I. — Des églises fondées dans les domaines.


Nous n’avons aucun renseignement sur les origines du patronage. On a pensé qu’il avait été introduit en Gaule par les Germains[2]. Aucun document n’est cité à l’appui de cette thèse ; beaucoup la contredisent. On a pensé également qu’il était d’institution ecclésiastique. Mais, pas plus que la paroisse, il n’a été créé par une mesure législative. Nous ne trouvons pas de concile qui l’établisse. Les premières lois canoniques qui en parlent le trouvent constitué.

Il semble, au contraire, que le patronage des églises ait sa genèse dans un ensemble d’usages. Nous trouvons un fait à son origine : la fondation d’un sanctuaire sur un domaine. De ce fait sont sorties peu à peu les règles juridiques qui ont formé le patronage tel que l’Église l’a reconnu.
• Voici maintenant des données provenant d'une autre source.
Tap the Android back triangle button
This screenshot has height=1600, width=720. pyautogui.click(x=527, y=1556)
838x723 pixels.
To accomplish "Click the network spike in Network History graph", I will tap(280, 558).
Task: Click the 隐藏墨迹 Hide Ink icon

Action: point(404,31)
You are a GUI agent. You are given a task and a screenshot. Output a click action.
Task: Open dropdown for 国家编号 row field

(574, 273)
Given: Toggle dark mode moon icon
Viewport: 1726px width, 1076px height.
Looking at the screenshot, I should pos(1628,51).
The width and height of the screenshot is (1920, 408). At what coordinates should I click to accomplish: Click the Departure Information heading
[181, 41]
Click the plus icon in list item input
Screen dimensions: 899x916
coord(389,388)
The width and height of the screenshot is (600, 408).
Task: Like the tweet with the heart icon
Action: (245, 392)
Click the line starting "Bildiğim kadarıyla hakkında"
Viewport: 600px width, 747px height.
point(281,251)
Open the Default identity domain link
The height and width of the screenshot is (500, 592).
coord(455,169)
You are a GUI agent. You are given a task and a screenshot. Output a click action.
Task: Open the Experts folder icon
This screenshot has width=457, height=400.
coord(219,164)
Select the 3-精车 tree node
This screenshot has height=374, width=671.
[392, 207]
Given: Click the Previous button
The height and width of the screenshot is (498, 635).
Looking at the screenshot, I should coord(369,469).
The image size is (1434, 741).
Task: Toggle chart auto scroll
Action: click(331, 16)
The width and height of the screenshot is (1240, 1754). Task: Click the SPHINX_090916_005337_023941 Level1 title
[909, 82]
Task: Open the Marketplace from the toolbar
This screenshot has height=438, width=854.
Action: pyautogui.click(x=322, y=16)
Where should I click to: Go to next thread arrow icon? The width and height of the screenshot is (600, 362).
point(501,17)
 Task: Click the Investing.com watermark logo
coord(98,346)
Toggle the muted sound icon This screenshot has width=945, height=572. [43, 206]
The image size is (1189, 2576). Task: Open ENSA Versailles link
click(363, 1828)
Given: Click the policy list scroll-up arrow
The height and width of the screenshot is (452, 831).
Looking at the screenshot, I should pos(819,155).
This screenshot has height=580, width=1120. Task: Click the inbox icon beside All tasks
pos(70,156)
Ce fait lui-même est très ancien. Il n’est pas spécial au chris-

  1. On se sert indifféremment des mots patronage ou patronat pour désigner cette institution ecclésiastique. Remarquons cependant que les mots patrocinium, patronatus ne se rencontrent pas dans les textes avant le IXe siècle. C’est l’époque où la théorie ecclésiastique du patronage se précise. Elle n’est bien définie qu’au XIIe siècle, à la suite de la réforme grégorienne. Depuis cette époque elle n’a pas changé. On sait que le patronage des églises, tel qu’il s’est constitué alors, s’est maintenu dans certains pays jusqu’à nos jours. En France, il a disparu en 1791.
  2. Cette thèse a été soutenue par M. Stütze dans une dissertation ingénieuse : Die Eigenkirche als Element des mittelalterlich-germanischen Kirchenrechtes (Berlin, 1895). Mais il suffit de remarquer : 1o que le patronage, en général, n’est pas une institution spéciale aux Germains ; 2o que ceux-ci ont trouvé, en Gaule, des basiliques, des oratoria établis sur les domaines. Aucun raisonnement, aucune hypothèse ne peuvent tenir devant des faits.